Sabah kalktınız, canınız poğaça çekti. Siz kahvaltı masasını kurarken zil çaldı ve komşunuz size bir tabak sıcak ev poğaçası uzattı. O küçük mucize bir anda sabahınızı şenlendirdi. Sezgilerinizin hızlı karşılığı, hislerinizin kuvveti ya da yaratıcınızla aranızdaki bağın sıcaklığını büyüterek kendinizi diri hissetmek ya da olasılık olarak görmek ve bir tesadüftü diyip geçmek sizin elinizde.
Peki her anımızı bir mucize içindeymiş gibi yaşasak ne olur? Sabah gözlerimizi açtığımızda görebildiğimiz için mutlu olsak mesela. Bu gözlerle başkalarının varlıklarına imrenmektense, görme duyusu olmayan insanları hatırlayıp gözlerimizin varlığına odaklansak. O da bir mucize olur işte o zaman.
Bu gece Düzce’de yaşanan deprem, olası daha büyük depremlerin varlığını yeniden hatırlattı hepimize. Çök, kapan, tutun yapmak uyku sersemi pek de aklımıza gelmedi. Biz avize, uyku, yatak üçgeninde birkaç dakika kalp atışlarımızı dinleyebildik sadece. Dinleyemeyebilirdik de.
Varlıklarımızın, bedenimizin ve bize lütfedilen her anımızın değerini bilerek yaşamaya çalışmak hem akıl sağlığımızı korumak hem de huzur bulmamıza yardımcı olacaktır. Afetler esnasında vücut bütünlüğünü korumak için alacağımız her tedbir ne işe yarıyorsa, zihin sağlığı için de minnettarlık hissi aynı görevi görecektir.

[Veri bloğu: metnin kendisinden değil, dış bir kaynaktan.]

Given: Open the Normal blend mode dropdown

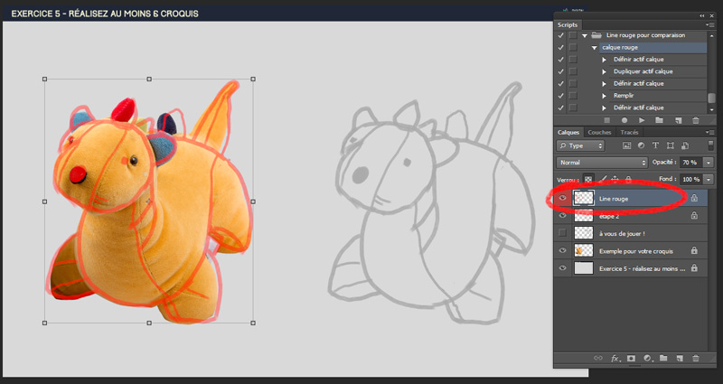Looking at the screenshot, I should 603,162.
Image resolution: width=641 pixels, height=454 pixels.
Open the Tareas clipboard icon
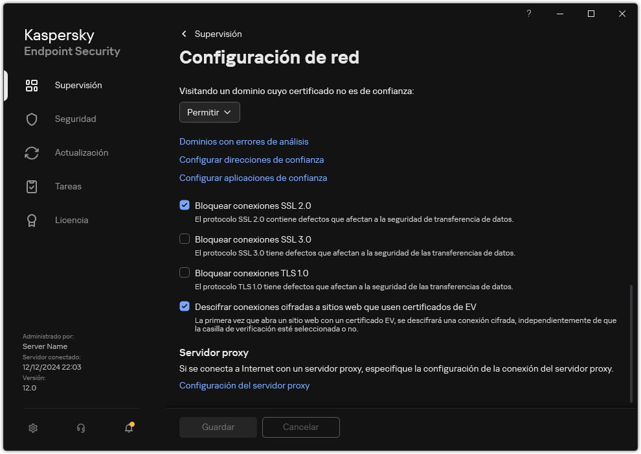click(x=32, y=186)
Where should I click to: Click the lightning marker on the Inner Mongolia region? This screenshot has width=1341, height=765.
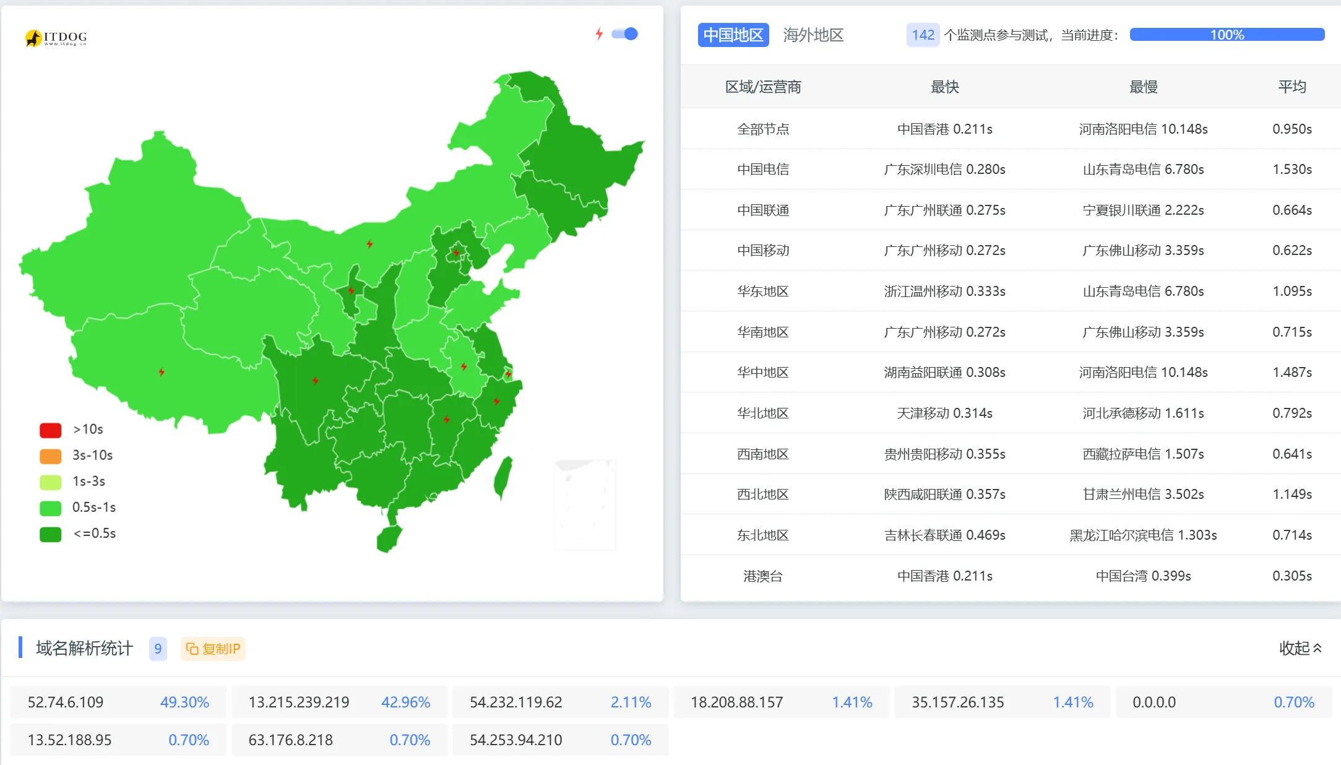click(369, 244)
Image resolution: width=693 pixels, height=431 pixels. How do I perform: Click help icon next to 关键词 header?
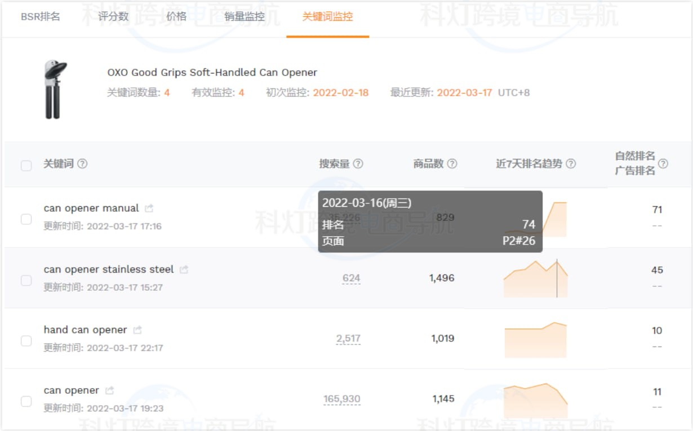click(x=82, y=164)
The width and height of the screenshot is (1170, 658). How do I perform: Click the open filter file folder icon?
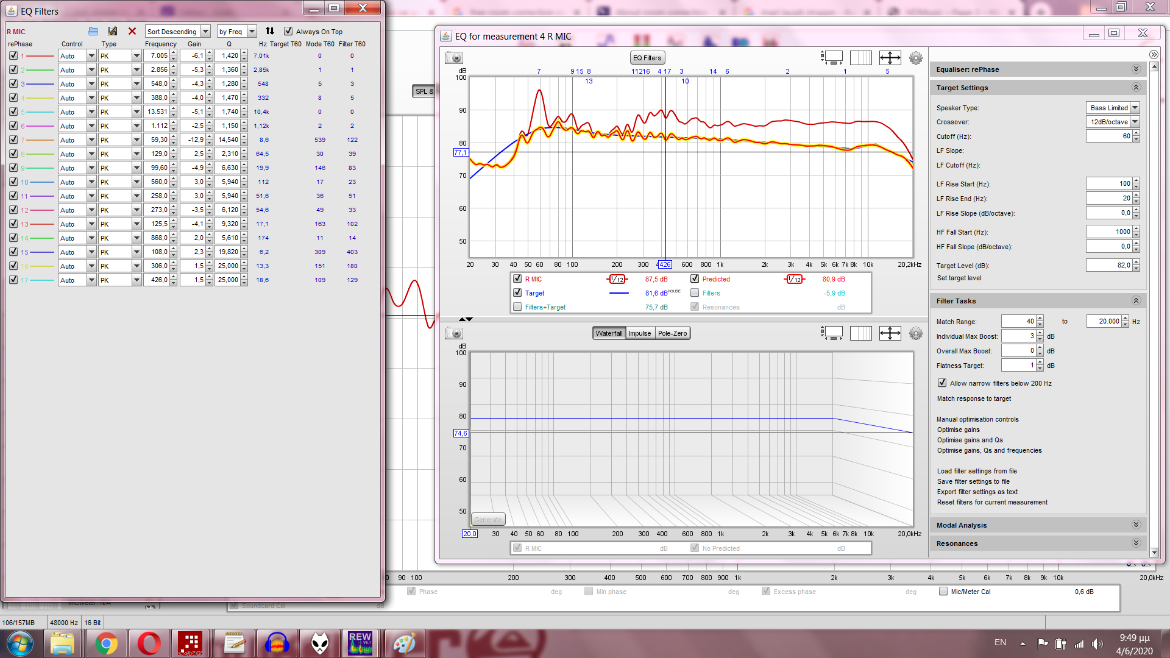(x=93, y=31)
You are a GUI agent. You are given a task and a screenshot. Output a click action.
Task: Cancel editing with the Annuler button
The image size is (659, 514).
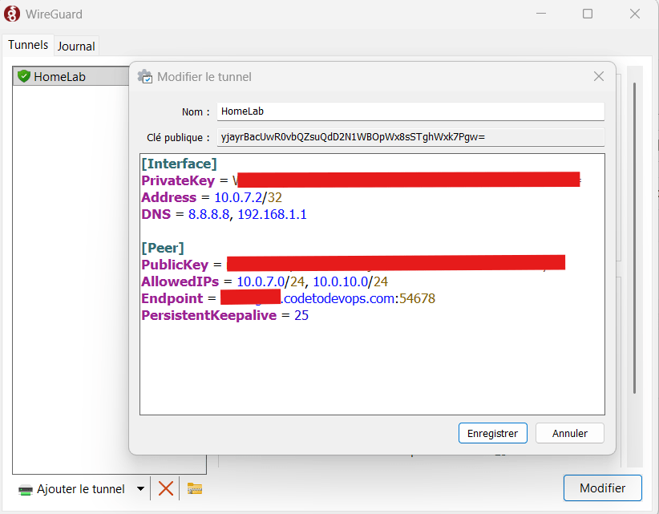coord(569,433)
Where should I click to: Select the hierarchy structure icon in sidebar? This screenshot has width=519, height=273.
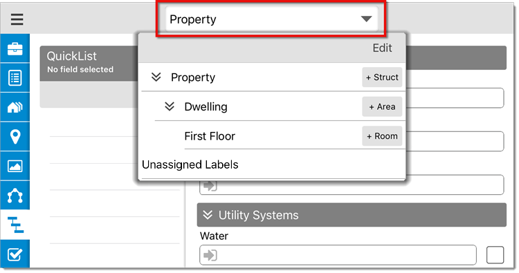(x=15, y=225)
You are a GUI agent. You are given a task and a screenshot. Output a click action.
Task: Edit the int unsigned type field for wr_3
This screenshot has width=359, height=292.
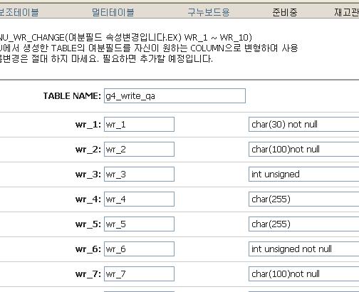[304, 174]
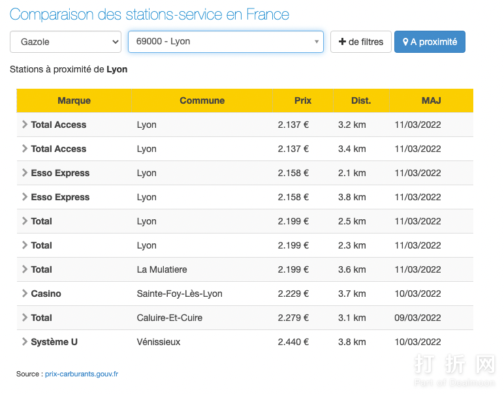Sort table by the Prix column header
Viewport: 504px width, 394px height.
pyautogui.click(x=302, y=100)
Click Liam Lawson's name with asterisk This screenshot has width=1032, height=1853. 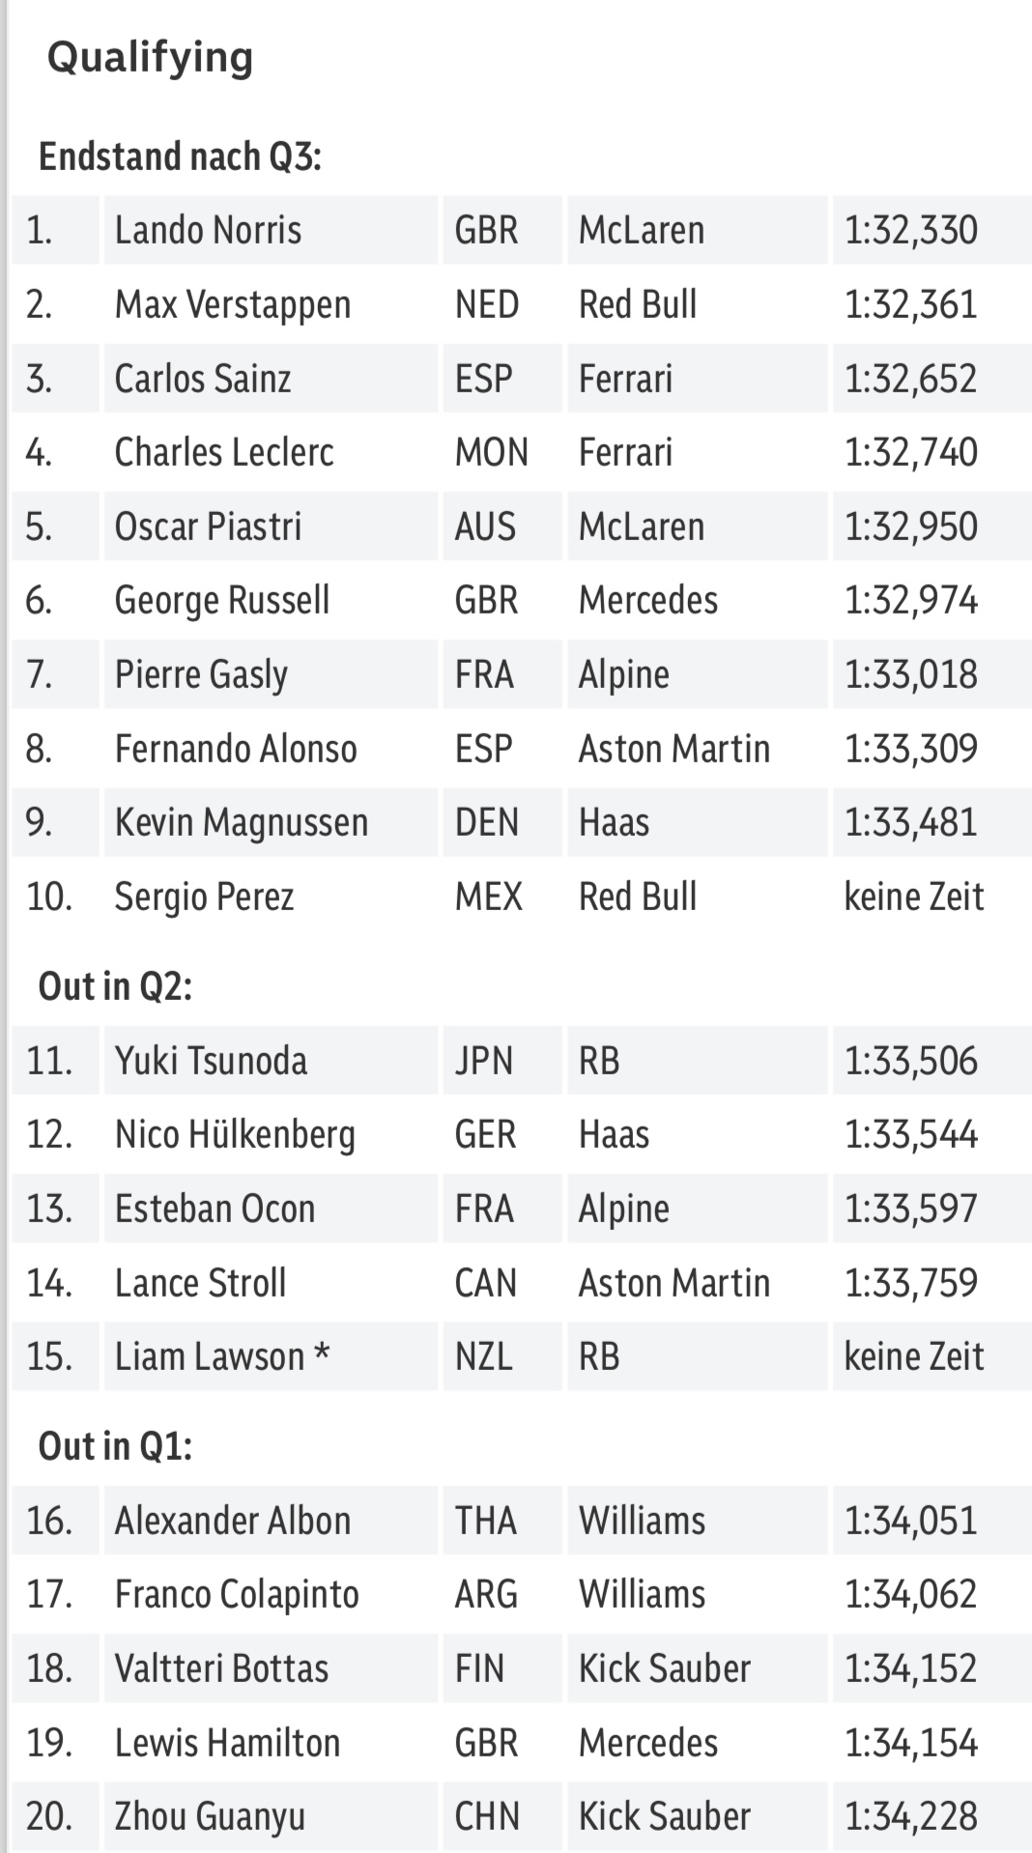(222, 1356)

Yaşamınızdaki küçük mucizeleri görerek yaşamak size iyi geliyorsa hiç durmayın. Ben geldiğine inananlardanım. Şükürsüzlüğün vazgeçtiklerimden geldiğini biliyorum. İster kaderci ister hayalperest desinler, zeki görüneceğim diye pesimist tavrı gerçekçilik tanımı altında göstermeye gerek yok.
Kendi üçlü sloganınızı üretmenizi öneririm. Ye, sev, şükret gibi mesela.
Bu yazının üçlemesi de fark et - vazgeç – şükret olsun. Siz de yorumlara ekleyebilirsiniz.